My first job was at the Fanwood, New Jersey A & P, and the union man, Angelo, gave me the bad news right away.
“The more you make, the more they take,” he said.
Thus began my career as a grocery cashier–if a summer can be called a career.
Today I take issue with Angelo’s choice of words, but I understand the spirit of his remark: more work hours do not necessarily equal more money. My experience and that of my clients is that when we repeatedly add work time and subtract play time, we go directly to the land of burnout—do not pass Go, do not collect $200.
With this in mind, the first question I ask people who are suffering from burnout is, “Have you had any fun lately?” When we forget about fun, we forget we’re people first, business people second. It’s a short road from there to forgetting that our clients, employees, and others on our team are also people and, as we forget their humanity and treat them harshly, they rebel and our profits suffer.
Also, that adrenaline coursing through our veins can cause us to miss the warning signals our bodies give us to slow down and, as many writers have observed, ignoring these signals puts us at risk of serious illness or injury and a possible permanent vacation.

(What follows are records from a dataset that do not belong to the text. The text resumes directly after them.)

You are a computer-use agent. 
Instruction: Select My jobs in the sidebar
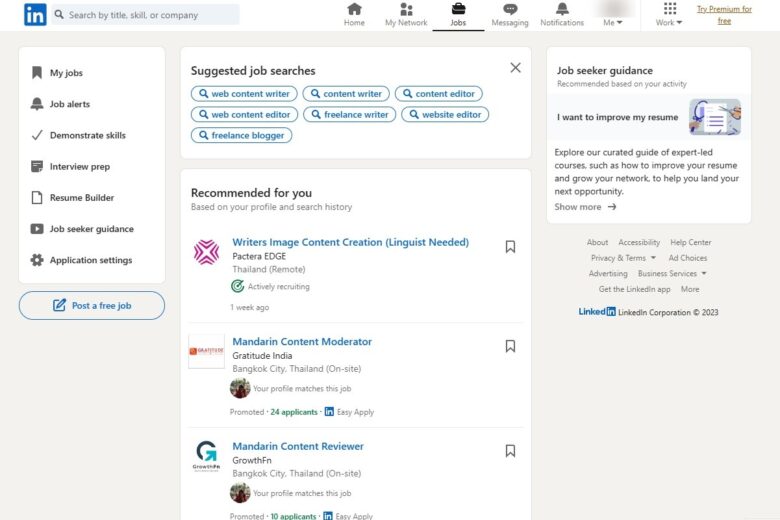pyautogui.click(x=66, y=73)
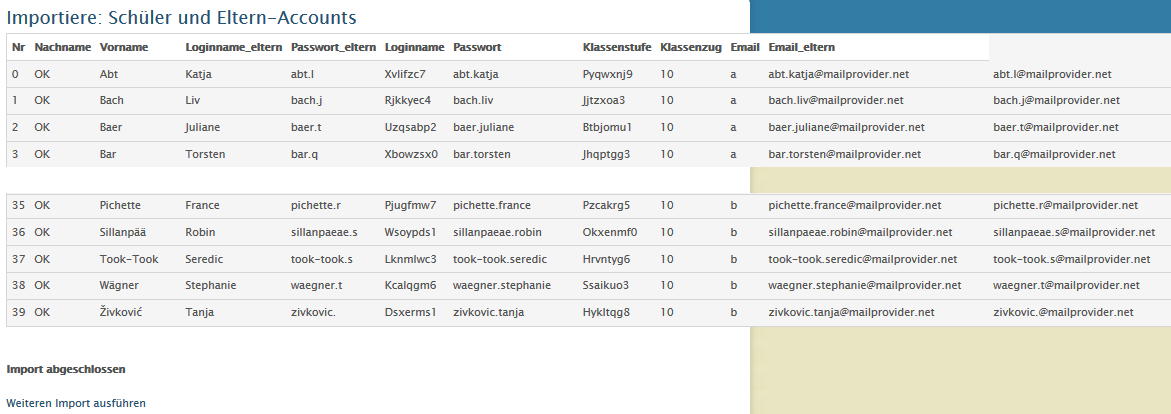Screen dimensions: 1171x414
Task: Select the login waegner.stephanie cell
Action: coord(502,285)
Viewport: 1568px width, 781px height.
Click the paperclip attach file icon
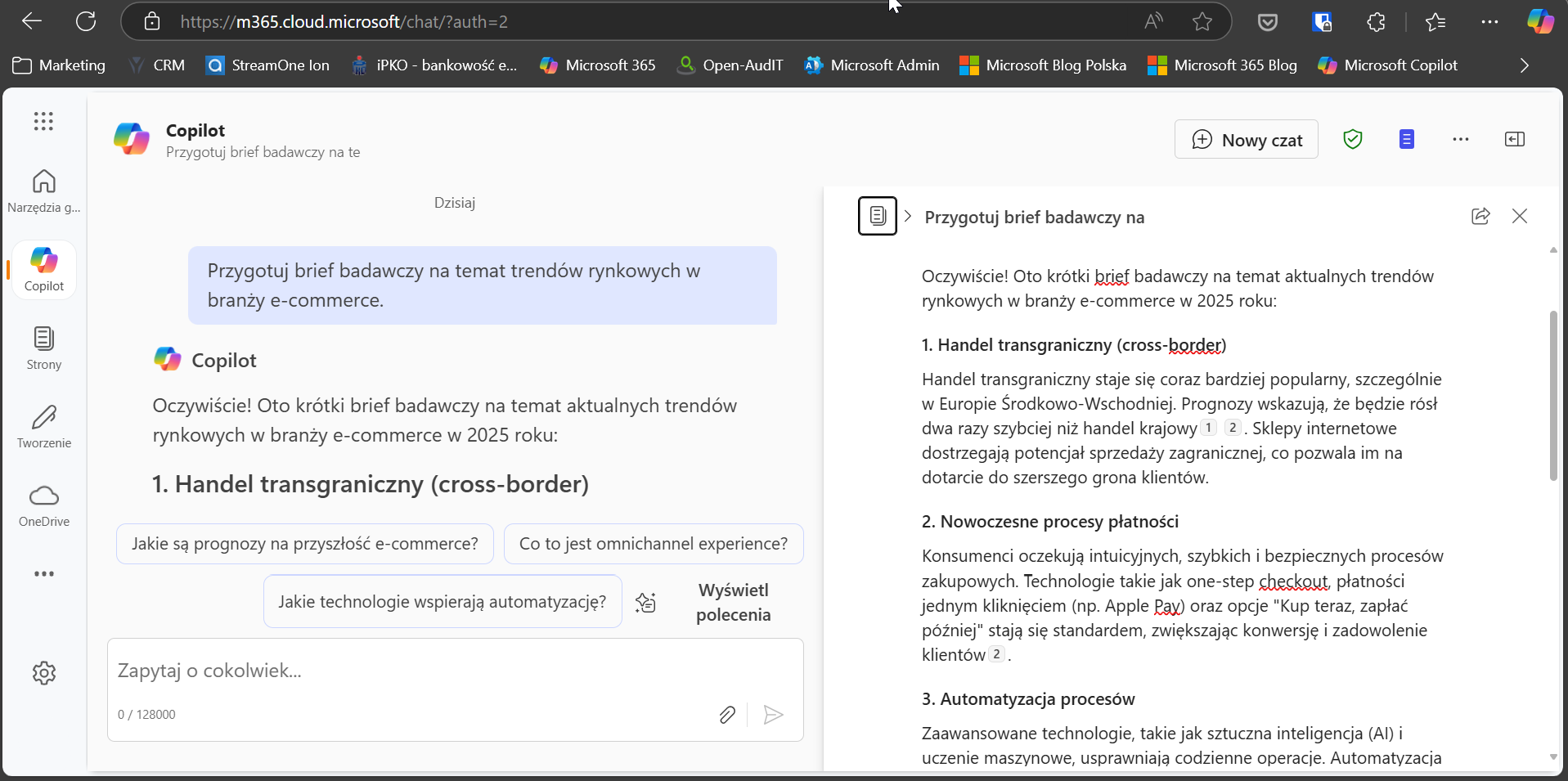click(726, 715)
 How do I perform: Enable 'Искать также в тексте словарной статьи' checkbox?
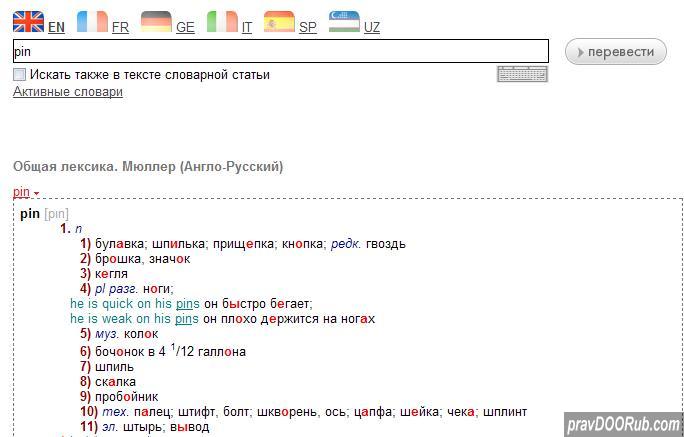pyautogui.click(x=19, y=74)
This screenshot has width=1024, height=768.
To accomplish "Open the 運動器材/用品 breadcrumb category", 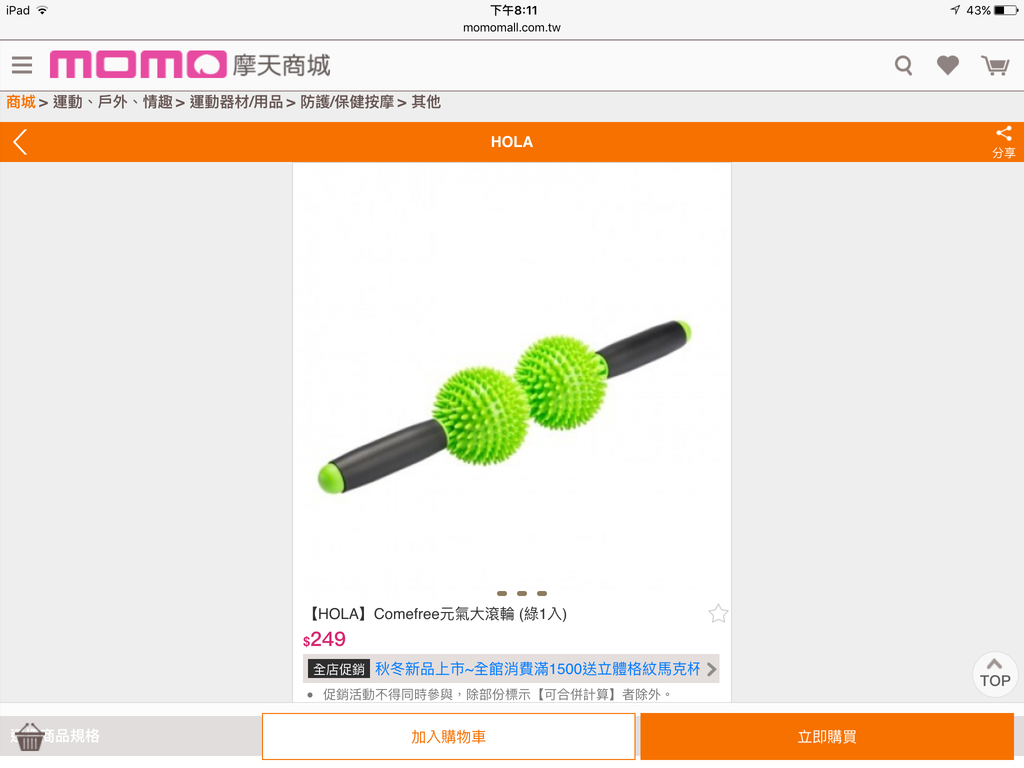I will coord(236,102).
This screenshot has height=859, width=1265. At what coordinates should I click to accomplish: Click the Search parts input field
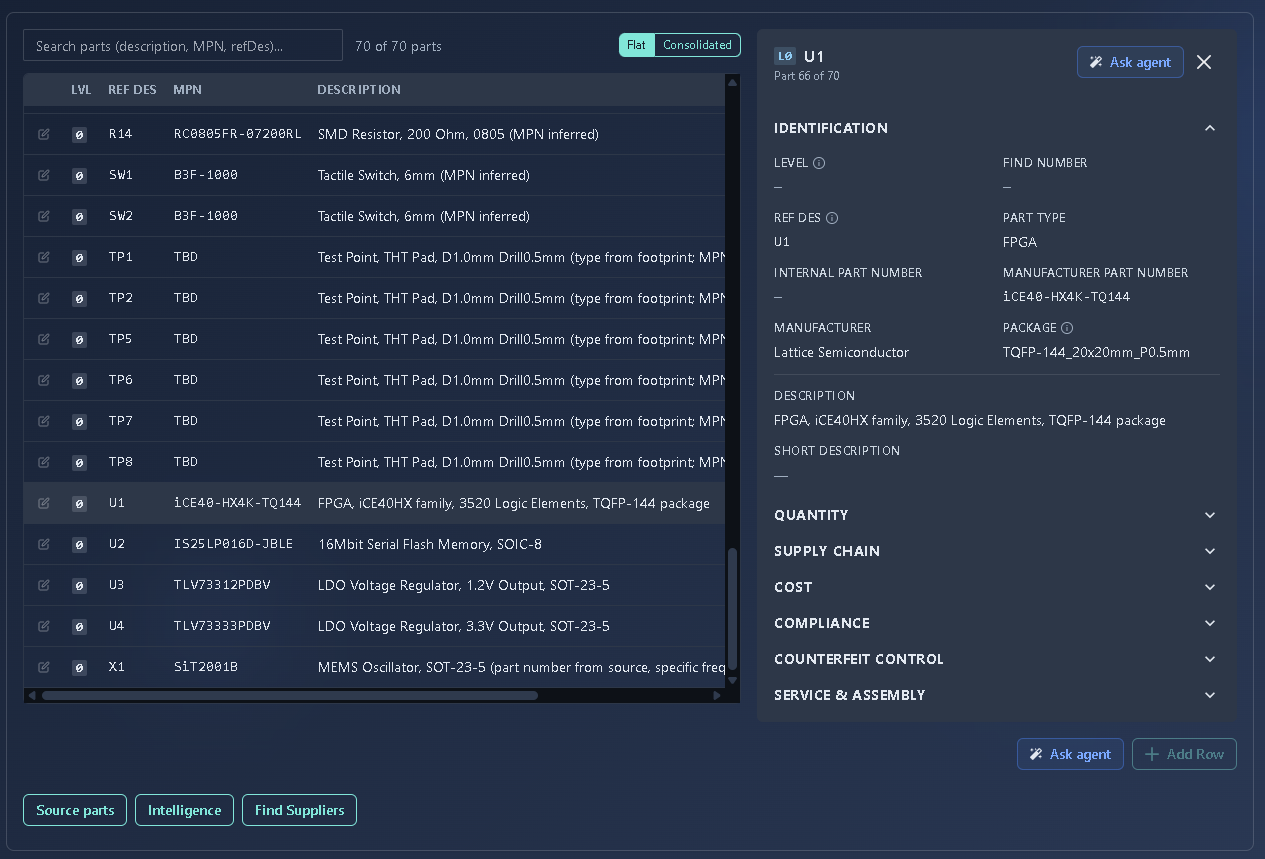(183, 45)
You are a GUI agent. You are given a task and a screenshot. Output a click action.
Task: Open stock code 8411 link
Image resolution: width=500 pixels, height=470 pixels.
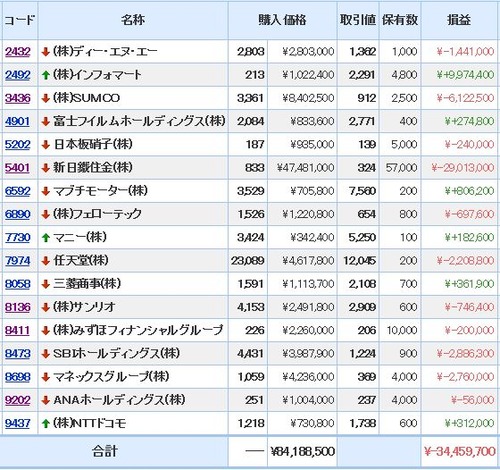[17, 330]
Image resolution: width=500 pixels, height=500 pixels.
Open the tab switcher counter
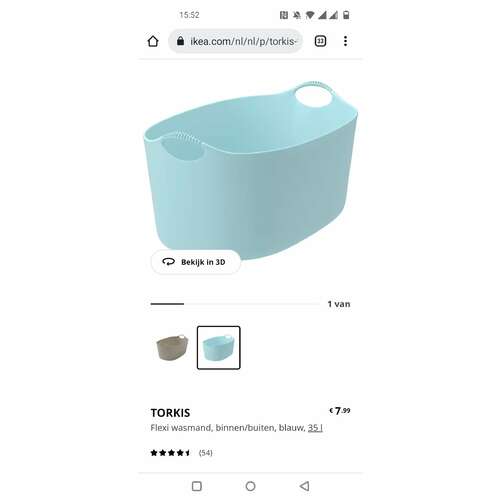[x=320, y=41]
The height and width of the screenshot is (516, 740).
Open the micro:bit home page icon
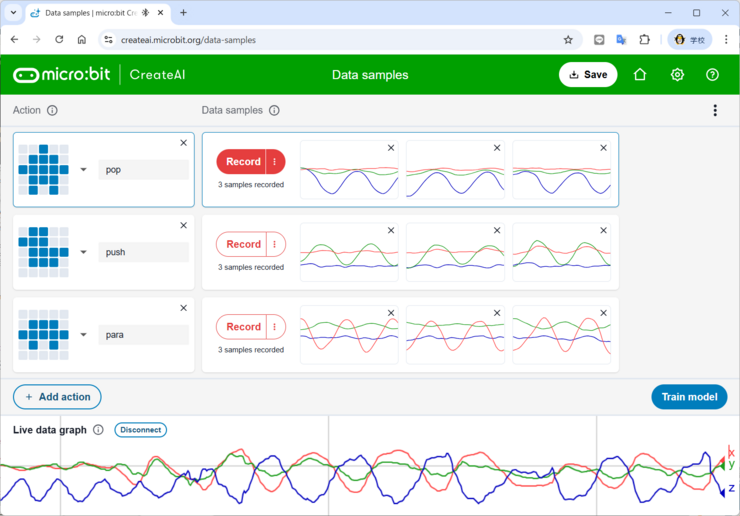click(x=640, y=75)
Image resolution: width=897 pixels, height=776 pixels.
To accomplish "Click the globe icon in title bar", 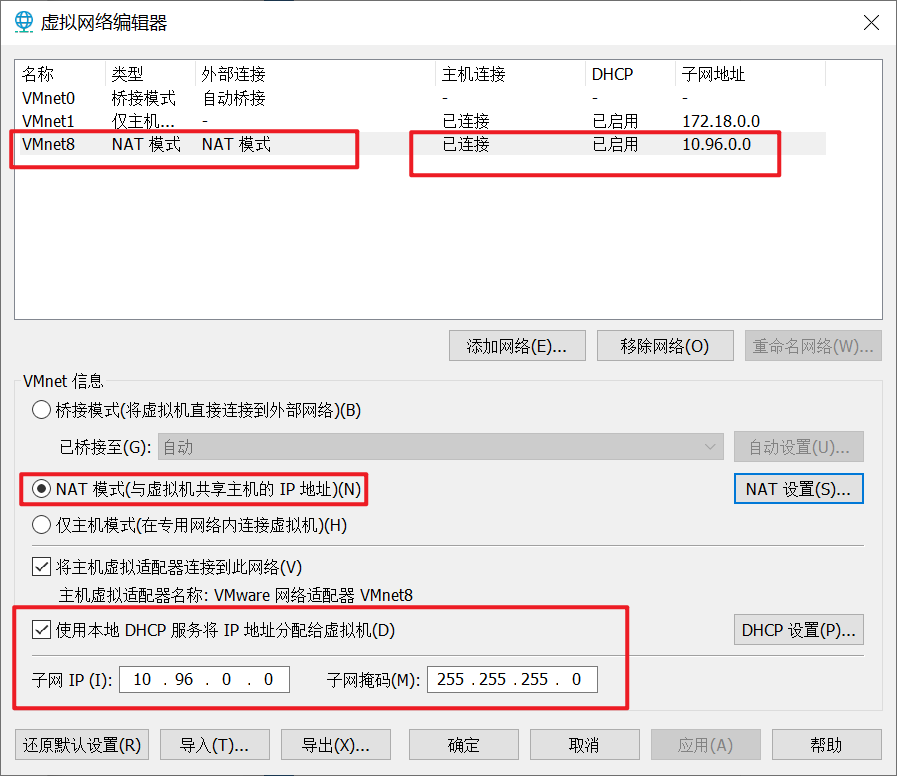I will pyautogui.click(x=23, y=21).
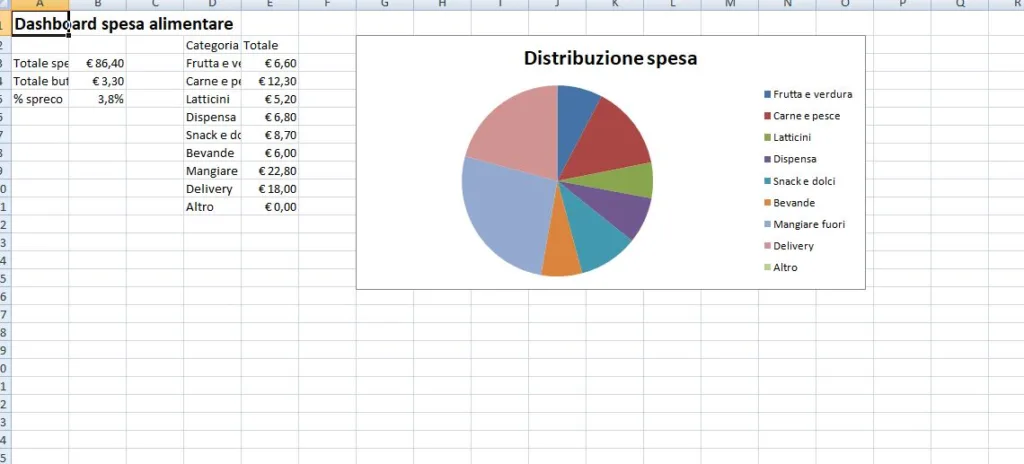Viewport: 1024px width, 464px height.
Task: Select the 'Categoria' header cell
Action: [212, 45]
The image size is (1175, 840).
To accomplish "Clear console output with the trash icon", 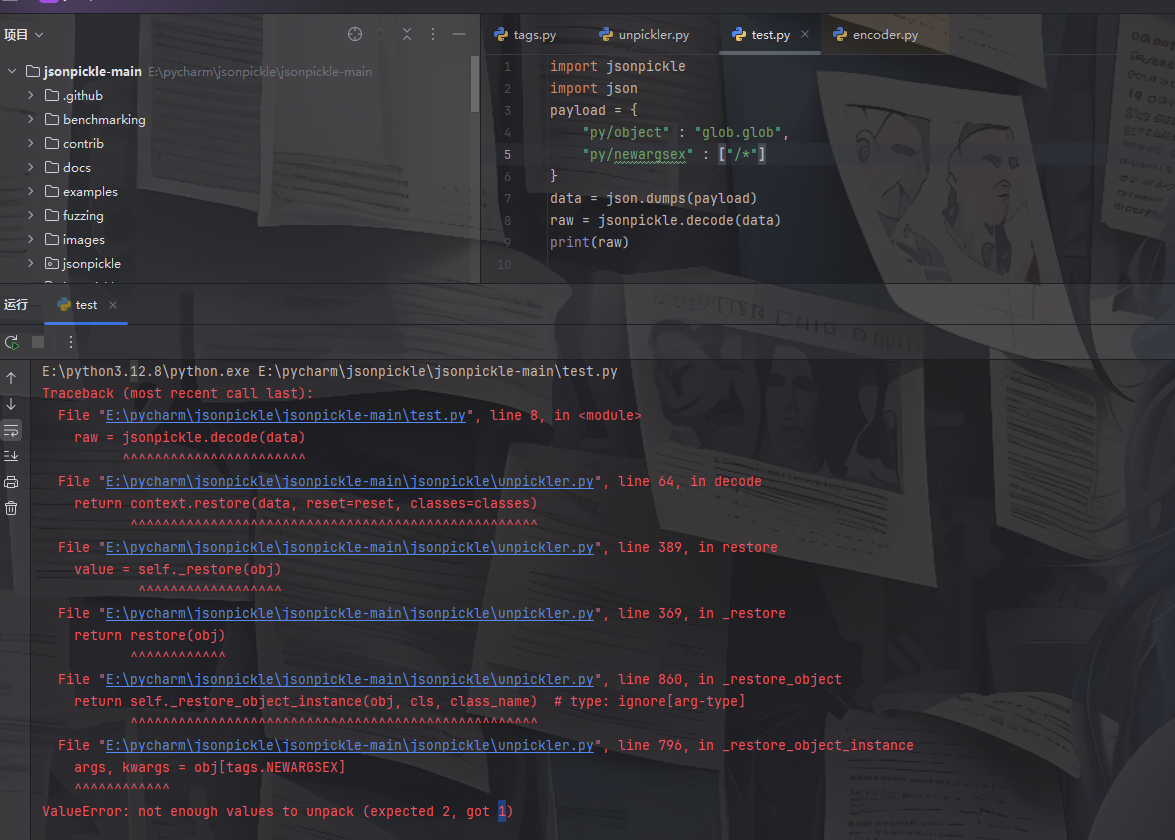I will pos(11,508).
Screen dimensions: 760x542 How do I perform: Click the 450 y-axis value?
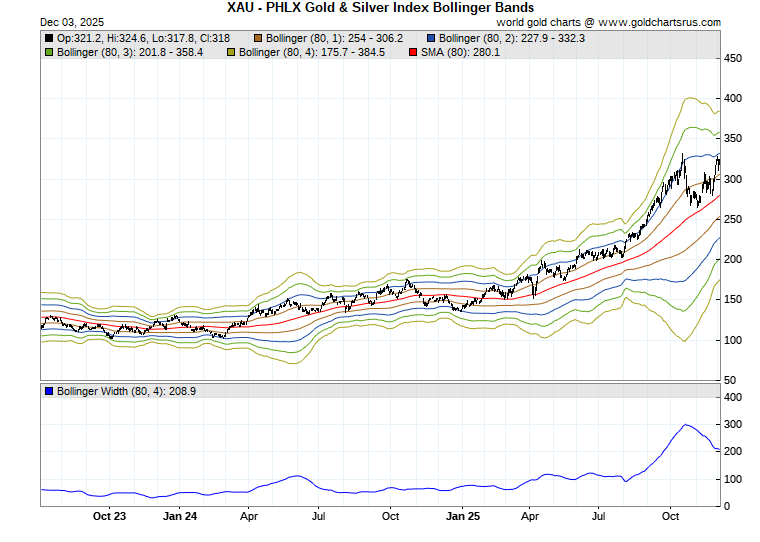pyautogui.click(x=734, y=59)
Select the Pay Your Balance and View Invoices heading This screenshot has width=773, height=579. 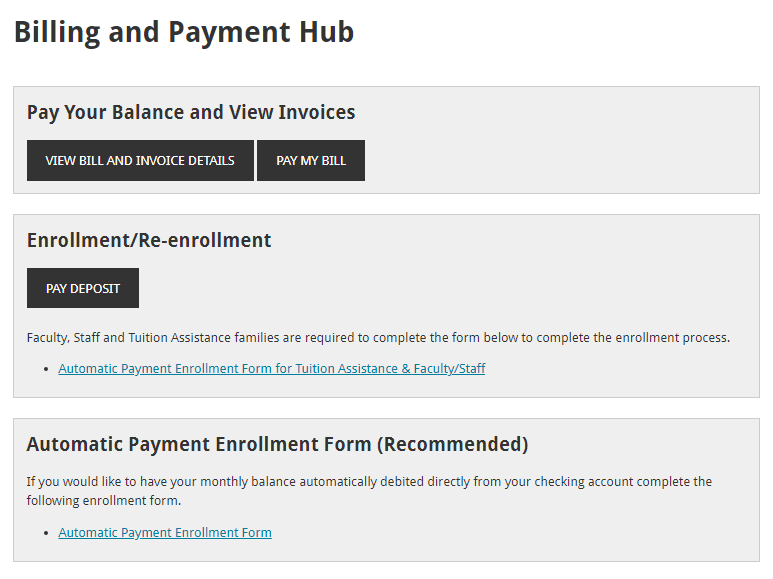(x=191, y=112)
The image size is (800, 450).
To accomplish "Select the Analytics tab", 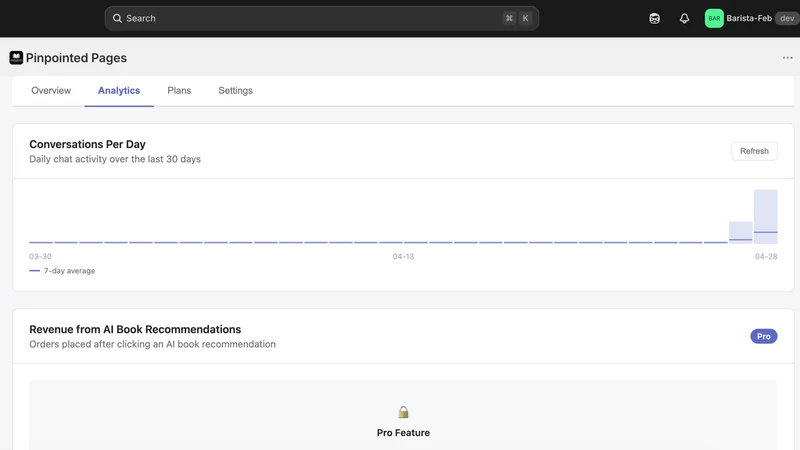I will point(119,90).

So take a break—please. In fact, take two: one in the morning and one in the afternoon. Crank the music all the way up (if you work at home) or walk around the block and sing (or bring some music with you). Buy yourself flowers. Look at the pictures you took on that trip. Sit in a café and people-watch. Or write a letter. Call a friend.
Heck, spend your break-time anyway you want. It’s yours. Just please take those breaks and take lunch, including non-deductible lunches where you get together with a friend and just giggle, or where you sit by yourself and think about whatever you like, so long as it isn’t work. Try it. You’ll find that when you do return to work, you’ll work better. What’s more, you’ll live longer.